Retail supermarket giants Kroger and Albertsons are planning to sell up to 300 stores—mostly in areas where the grocery chains overlap—to try to fend off antitrust challenges to Kroger’s $25B acquisition of Albertson.
The merger, announcing in October, would combine the two largest supermarket chains in the US into an entity with a nationwide footprint of nearly 5,000 stores.
Earlier this month, a class-action lawsuit filed by a group of 25 US consumers argued that the merger would result in a grocery behemoth with a 36% share of the US market at a time when inflation is still gripping food prices.
“If Kroger’s proposed acquisition of Albertsons is consummated, the companies’ combined power will be used to increase prices for groceries, decrease the quality of food, eliminate jobs, close stores and offer less choice for consumers due to the overlap in geographic areas,” the lawsuit states.
In December, the Federal Trade Commission requested additional information from Kroger as part of its regulatory review of the proposed merger. The FTC review is still underway.
The two grocery chains are trying to head off these concerns by shedding stores in regions where both companies currently have locations, a divestiture that could be worth as much as $1B, Reuters reported.
In their filings, Kroger and Albertsons said their combined companies would only control about 13% of the US grocery market.
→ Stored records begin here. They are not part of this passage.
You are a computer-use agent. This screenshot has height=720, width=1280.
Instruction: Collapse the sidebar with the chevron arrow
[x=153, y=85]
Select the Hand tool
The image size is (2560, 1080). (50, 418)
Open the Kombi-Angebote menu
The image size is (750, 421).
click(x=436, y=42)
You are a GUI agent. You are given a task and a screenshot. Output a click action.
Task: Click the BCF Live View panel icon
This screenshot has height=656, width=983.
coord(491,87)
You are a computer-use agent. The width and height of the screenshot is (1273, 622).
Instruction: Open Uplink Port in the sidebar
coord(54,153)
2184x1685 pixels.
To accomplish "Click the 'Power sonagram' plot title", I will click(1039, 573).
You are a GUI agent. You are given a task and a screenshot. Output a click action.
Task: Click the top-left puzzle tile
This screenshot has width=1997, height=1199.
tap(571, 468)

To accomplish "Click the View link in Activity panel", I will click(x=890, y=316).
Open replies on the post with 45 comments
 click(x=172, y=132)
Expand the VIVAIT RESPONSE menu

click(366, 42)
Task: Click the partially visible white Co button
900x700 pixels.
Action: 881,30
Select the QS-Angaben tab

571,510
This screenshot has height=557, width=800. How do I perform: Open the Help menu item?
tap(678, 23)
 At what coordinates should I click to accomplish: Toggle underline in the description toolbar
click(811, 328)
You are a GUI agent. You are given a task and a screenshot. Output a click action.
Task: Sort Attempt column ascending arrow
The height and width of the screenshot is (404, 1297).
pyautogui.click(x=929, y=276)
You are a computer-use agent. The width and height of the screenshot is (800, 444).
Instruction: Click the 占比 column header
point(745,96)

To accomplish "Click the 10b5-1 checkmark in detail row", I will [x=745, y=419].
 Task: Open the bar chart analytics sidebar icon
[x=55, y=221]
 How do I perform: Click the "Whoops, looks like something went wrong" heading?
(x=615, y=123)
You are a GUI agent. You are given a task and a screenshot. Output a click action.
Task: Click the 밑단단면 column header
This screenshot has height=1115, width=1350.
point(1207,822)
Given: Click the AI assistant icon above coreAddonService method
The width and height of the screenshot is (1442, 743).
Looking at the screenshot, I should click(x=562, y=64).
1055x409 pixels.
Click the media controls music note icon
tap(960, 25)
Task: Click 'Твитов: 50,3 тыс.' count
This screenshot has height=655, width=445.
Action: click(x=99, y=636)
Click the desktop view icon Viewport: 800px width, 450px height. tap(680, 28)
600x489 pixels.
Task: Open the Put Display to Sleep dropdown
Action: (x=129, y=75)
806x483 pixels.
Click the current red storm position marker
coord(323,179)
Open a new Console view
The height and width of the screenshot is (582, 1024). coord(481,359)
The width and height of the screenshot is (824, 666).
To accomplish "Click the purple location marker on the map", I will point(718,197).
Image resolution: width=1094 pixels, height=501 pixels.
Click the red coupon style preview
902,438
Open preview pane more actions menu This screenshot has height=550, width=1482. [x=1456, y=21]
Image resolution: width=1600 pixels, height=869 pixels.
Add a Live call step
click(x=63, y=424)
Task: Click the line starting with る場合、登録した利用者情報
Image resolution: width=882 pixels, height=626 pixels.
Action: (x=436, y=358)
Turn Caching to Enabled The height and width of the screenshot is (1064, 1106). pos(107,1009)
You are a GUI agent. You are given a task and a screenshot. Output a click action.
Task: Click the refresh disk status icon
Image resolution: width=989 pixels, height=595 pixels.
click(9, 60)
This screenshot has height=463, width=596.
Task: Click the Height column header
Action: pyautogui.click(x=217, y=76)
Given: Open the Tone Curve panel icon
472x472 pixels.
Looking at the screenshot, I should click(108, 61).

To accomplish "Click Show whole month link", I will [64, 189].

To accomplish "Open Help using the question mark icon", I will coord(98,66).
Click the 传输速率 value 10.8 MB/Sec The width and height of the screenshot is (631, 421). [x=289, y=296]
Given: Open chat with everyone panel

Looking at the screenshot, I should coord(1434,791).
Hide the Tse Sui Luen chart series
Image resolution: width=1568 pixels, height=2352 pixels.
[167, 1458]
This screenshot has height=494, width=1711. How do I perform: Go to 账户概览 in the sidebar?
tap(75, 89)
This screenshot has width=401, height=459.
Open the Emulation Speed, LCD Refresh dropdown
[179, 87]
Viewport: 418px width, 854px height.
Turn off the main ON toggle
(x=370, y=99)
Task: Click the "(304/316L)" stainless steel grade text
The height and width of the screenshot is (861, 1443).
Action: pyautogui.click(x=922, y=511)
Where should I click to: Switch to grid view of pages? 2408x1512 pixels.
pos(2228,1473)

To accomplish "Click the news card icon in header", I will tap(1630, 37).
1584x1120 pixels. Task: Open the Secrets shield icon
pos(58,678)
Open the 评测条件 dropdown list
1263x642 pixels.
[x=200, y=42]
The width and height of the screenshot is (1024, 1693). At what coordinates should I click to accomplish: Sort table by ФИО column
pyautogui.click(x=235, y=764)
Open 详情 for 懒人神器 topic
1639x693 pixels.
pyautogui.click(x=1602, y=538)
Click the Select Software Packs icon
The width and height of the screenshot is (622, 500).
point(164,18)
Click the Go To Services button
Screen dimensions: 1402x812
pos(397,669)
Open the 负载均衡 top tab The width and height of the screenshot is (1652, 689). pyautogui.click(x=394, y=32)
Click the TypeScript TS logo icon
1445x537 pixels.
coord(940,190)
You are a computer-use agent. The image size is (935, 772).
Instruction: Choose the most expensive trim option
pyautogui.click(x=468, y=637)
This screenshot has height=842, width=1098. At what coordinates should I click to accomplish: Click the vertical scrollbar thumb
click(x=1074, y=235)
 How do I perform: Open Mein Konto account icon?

At a hearing of the antitrust subcommittee of the US Senate’s Judiciary Committee in November, the CEOs of Kroger and Albertsons testified that the merger will enable them to compete with retail giant’s Walmart, Costco and Amazon.
Kroger CEO Rodney McMullen told the Senate subcommittee that the days of shoppers buying all of their groceries at the same store once a week are gone. Today’s shoppers have adapted to omni-channel offerings, buying groceries at five or six locations.
“I just don’t see less competition going forward. It’s easy for customers to take a left turn or a right turn,” McMullen said, according to a report from CBS News.
Several senators expressed skepticism at the hearing that the merger would result in lower food prices for consumers. Sen. Mike Lee of Utah noted that Kroger approved a $1B stock buyback in 2021 as food prices were skyrocketing.
“If Kroger wasn’t passing on savings to consumers when it was competing with Albertsons, then why would we think it would pass on savings after it eliminates competition?” Lee asked.
In several states, consumers may not be aware they are loyal Albertsons customers: in Massachusetts, the company operates stores under two other brands, Shaw’s (with 55 stores in the Bay State) and Star Market (which has 21 locations in Greater Boston).